Do you ever feel overwhelmed by all the ‘shoulds’ that come with adding new treatments to your pain management plan?
Do you ever wish there was a willpower booster to get you through treatment fatigue, information overload, and the frustration of feeling like you’ve tried everything, but nothing has worked?

This past month I’ve had a patch of insomnia that has prevented me from making any headway in the various treatments I had been trying. In the spring I started meditating, I have physio exercises, recommended supplements, a capsaicin application regimen for pelvic pain, prescription pills, weekly acupuncture … I also need to do something everyday that has nothing to do with my health conditions, or I go crazy (online courses, going to the museum, audiobooks etc.).
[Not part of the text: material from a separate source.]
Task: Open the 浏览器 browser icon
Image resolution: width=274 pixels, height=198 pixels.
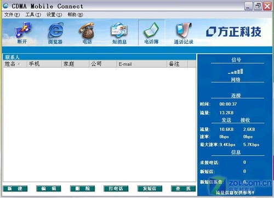Action: tap(55, 33)
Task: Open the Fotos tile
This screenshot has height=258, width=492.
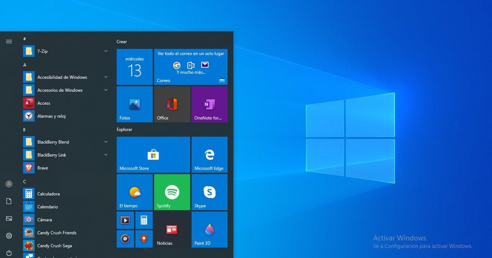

Mary Shomon, in her book ‘Living Well with Chronic Fatigue Syndrome and Fibromyalgia’, says “You probably feel confused, as I was, by all the conflicting. Information, and overwhelmed by all the options you have and the choices you have to make” (p. 3). After a year of trying to get better, this about sums up how I feel.

In addition, my Mom has recently expressed an interest in getting involved in my treatment, and wants to help pay for me to try Dr. Teitelbaum’s SHIN protocol (pay for supplements like d-ribose and so on). This seems like a good idea in theory, but she has all of the enthusiasm and none of the experience of treating chronic pain. That is, she’s looking for a cure and not a management plan; a magic bullet rather than a balance of different approaches. We’ve been on hold about starting because of summer vacations, but I find I’m nervous about discussing it further. I already feel overwhelmed by all the things I should be doing, and can’t imagine starting a whole new protocol on top of it all. But there’s the seduction of ‘but what if this is what finally works!’. And the SHIN (sleep, hormones, infections, nutrition) protocol is an exhaustive list of every naturopathic and mainstream medical supplement or drug you can incorporate to address the different domains. I went to see a naturopath to help implement it, but she has a lot of experience, and of course has her own ideas about what to try.

I think I’m going to take a 2 week treatment vacation. I need to focus on having fun for a little bit. Before that, I’m going to work on making a list of the different treatments that I feel help me most. I’ll work on incorporating them back in one week at a time – or longer – until I have a workable routine that makes me feel I have some control over my situation again, rather than feeling overwhelmed. I’ll have to think about how to incorporate the new ideas and protocols, but I feel they will have to get to the back of the line in some cases (or bud in front in some cases)!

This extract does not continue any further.